Reproduce the listing from its first line through the line containing "will (x=508, y=290).", swapping every "screenshot" for "screen capture" and changing nothing else.

Entries on target coordinates:
--------------------------------------------------
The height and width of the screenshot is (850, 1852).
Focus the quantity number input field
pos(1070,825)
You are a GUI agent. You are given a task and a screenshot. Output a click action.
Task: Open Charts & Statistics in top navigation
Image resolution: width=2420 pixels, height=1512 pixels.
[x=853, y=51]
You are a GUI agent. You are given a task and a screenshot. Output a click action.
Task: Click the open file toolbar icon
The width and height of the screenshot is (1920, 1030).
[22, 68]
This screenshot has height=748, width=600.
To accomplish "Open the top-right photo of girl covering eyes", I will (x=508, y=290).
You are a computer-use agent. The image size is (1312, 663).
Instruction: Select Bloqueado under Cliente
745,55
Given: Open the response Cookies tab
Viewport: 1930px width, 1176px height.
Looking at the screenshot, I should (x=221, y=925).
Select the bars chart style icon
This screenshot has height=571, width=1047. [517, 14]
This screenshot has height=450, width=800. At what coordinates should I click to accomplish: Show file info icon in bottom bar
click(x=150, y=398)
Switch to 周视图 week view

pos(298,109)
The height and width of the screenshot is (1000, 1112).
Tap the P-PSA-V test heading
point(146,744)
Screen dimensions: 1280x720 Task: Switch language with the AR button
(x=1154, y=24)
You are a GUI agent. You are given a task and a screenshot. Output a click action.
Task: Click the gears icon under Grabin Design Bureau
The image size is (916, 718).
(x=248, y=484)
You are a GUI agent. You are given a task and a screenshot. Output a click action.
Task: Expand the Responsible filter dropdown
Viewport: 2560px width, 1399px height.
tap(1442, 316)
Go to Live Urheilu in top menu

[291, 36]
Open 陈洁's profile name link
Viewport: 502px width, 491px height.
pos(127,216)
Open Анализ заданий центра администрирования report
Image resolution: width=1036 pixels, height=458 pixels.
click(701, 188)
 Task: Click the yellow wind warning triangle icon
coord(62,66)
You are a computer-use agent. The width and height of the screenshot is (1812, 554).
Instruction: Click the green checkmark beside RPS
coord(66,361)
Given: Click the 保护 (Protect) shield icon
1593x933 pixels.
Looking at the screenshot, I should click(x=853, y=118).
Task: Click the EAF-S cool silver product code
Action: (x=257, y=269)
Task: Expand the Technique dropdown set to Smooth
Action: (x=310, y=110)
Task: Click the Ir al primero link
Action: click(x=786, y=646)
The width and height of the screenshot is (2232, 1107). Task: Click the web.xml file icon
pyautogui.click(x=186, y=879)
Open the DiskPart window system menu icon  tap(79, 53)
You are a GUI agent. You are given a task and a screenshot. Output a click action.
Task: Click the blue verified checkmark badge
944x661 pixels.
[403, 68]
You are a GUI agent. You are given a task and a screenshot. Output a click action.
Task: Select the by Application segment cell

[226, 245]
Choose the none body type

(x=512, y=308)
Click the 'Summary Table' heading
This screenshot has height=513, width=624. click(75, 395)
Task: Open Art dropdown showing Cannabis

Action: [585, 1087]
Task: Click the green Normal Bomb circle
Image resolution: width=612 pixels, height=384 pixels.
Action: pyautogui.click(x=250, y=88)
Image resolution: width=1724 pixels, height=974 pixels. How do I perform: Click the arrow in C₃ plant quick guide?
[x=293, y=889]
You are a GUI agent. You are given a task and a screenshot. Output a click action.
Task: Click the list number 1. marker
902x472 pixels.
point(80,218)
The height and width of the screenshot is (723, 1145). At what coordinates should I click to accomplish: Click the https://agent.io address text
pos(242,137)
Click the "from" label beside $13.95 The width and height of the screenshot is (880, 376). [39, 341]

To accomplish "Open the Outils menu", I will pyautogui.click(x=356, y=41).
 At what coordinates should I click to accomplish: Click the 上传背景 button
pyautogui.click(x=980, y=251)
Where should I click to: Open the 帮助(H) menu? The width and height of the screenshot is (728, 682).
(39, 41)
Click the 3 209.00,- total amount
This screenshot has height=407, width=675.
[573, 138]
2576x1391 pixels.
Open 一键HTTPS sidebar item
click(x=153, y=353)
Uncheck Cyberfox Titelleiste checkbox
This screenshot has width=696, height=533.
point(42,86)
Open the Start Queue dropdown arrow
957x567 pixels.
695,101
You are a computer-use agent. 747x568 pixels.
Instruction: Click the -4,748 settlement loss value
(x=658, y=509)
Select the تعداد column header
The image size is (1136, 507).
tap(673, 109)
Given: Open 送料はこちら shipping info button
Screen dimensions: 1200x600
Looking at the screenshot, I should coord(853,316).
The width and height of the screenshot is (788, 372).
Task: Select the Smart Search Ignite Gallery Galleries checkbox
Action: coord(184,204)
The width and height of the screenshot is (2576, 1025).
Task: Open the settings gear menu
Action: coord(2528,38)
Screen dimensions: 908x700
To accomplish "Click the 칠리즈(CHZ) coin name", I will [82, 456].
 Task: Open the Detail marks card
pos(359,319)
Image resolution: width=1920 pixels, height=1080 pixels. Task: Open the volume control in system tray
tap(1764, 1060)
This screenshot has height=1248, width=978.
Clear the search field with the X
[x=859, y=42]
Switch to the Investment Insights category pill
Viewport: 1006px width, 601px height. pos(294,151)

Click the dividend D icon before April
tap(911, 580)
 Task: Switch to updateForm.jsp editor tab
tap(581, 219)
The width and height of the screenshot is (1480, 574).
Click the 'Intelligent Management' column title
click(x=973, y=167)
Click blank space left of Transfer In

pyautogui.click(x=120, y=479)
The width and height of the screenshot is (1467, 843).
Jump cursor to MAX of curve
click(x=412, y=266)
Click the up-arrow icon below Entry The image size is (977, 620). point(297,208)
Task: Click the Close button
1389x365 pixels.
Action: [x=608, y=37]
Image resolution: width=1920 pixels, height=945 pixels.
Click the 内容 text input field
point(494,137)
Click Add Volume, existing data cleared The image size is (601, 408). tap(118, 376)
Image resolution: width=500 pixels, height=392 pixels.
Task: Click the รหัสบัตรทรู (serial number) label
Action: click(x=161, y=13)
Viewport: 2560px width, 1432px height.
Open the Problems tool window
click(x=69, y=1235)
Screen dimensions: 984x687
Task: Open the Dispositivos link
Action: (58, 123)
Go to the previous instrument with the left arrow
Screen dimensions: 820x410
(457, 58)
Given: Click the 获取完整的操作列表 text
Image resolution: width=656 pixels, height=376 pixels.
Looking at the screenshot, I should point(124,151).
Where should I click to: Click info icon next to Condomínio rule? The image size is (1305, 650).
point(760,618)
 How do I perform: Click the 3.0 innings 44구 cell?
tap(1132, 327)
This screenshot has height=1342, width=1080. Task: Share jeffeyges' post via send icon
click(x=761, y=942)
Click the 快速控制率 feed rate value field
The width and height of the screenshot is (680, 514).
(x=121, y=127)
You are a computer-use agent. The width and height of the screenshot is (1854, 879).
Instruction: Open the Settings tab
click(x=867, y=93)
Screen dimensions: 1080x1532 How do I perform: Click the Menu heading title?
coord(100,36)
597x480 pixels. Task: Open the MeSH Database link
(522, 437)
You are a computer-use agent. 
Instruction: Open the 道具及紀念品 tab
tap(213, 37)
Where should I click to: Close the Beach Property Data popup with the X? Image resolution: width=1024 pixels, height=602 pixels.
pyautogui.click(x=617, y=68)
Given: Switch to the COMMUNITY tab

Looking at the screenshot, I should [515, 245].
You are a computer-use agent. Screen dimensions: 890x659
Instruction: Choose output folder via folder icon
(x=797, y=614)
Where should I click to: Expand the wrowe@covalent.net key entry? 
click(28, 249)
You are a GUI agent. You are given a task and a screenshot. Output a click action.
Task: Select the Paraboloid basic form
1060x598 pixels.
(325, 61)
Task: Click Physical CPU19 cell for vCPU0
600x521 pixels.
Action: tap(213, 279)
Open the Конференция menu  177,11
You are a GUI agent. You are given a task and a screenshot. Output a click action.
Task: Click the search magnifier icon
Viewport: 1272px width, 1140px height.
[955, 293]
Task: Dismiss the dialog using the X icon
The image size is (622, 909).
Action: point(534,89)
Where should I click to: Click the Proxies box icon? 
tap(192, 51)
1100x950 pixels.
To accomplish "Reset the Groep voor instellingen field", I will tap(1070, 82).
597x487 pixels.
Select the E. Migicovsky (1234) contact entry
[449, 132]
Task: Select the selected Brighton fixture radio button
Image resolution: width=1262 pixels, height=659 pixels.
--------------------------------------------------
ANSWER TO THIS TASK>
The height and width of the screen capture is (850, 1852).
Focus the quantity number input field
pos(1070,825)
You are a GUI agent. You are given a task and a screen capture. Output a click action.
Task: Open Charts & Statistics in top navigation
Image resolution: width=2420 pixels, height=1512 pixels.
[x=853, y=51]
You are a GUI agent. You are given a task and a screen capture. Output a click action.
Task: Click the open file toolbar icon
The width and height of the screen capture is (1920, 1030).
[22, 68]
This screen capture has height=748, width=600.
To accomplish "Open the top-right photo of girl covering eyes", I will (x=508, y=290).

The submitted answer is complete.